Carrier Carrier In this diagram, whereby a healthy, carrier
mother is in a relationship with her first
cousin (also a carrier), 50% of her children
were affected by A-T. This is 25% more than
typically expected in a non-consanguineous
relationship. The other 50% of her children
were also carriers.
Carrier Affected Affected Carrier
Adapted from Kuznetsova et al. (2017)
Physiological Roles of ATM protein
The mutated gene responsible for A-T, ATM, is located on the long arm of
chromosome 11 (11q22.3). It consists of 69 exons which span across a genomic region of
approximately 150kb and encodes a protein of the same name. (Asmari et al., 2020). ATM is
a 370kDa serine/threonine protein kinase, belonging to the family of phosphatidylinositol-3-
kinases, and comprises of 3,056 amino acids. In healthy cells, ATM exists as an inactive
dimer and predominantly resides in the nucleus. However, in the presence of DNA double-
strand breaks (DSBs) which, for example, could be induced by ionizing radiation or reactive
oxygen species (ROS), ATM is rapidly converted to its active monomer form (Guleria and
Chandna, 2016). For this to happen, the site of damage is first recognised by the Mre11-
Rad5-NBS1 (MRN) complex. ATM interacts with the C-terminal domain of NBS1, so that it
can be recruited and bound to the ends of the DSBs. Once bound, its autophosphorylation
stimulates its kinase activity, enabling it to phosphorylate other proteins. ATM can then
initiate several signalling pathways that are responsive to such genotoxic stress, some of
which can be seen in Figure 3 (Ambrose and Gatti, 2013).

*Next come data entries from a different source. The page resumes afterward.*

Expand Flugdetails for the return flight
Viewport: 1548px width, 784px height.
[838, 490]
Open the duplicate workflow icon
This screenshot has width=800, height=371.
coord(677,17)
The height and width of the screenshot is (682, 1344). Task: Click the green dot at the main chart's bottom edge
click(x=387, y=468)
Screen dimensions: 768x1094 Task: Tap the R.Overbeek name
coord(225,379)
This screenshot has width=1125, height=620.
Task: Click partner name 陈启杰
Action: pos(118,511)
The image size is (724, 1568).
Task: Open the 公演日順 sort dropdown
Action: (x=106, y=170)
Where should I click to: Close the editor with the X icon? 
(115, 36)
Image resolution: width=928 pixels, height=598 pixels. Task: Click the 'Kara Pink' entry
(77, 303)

Two of the most notable substrates of ATM are the checkpoint kinases CHK1 and
CHK2, which contribute to cell cycle arrest at the G1/S and G2/M transitions, respectfully.
This level of control is important to allow time for DNA damage repair before the cell cycle is
continued, thus preventing the propagation of deleterious mutations to progeny cells.
Meanwhile, ATM is involved in triggering DSB end resection to produce single-stranded DNA
overhangs for homologous recombination repair to take place (Balmus et al., 2019). Another
target of ATM is the transcription factor p53 which, once phosphorylated, promotes the
expression of several genes required for inducing apoptosis. This process of programmed
cell death is vital to remove cells with damage that is beyond repair (Stracker et al., 2013).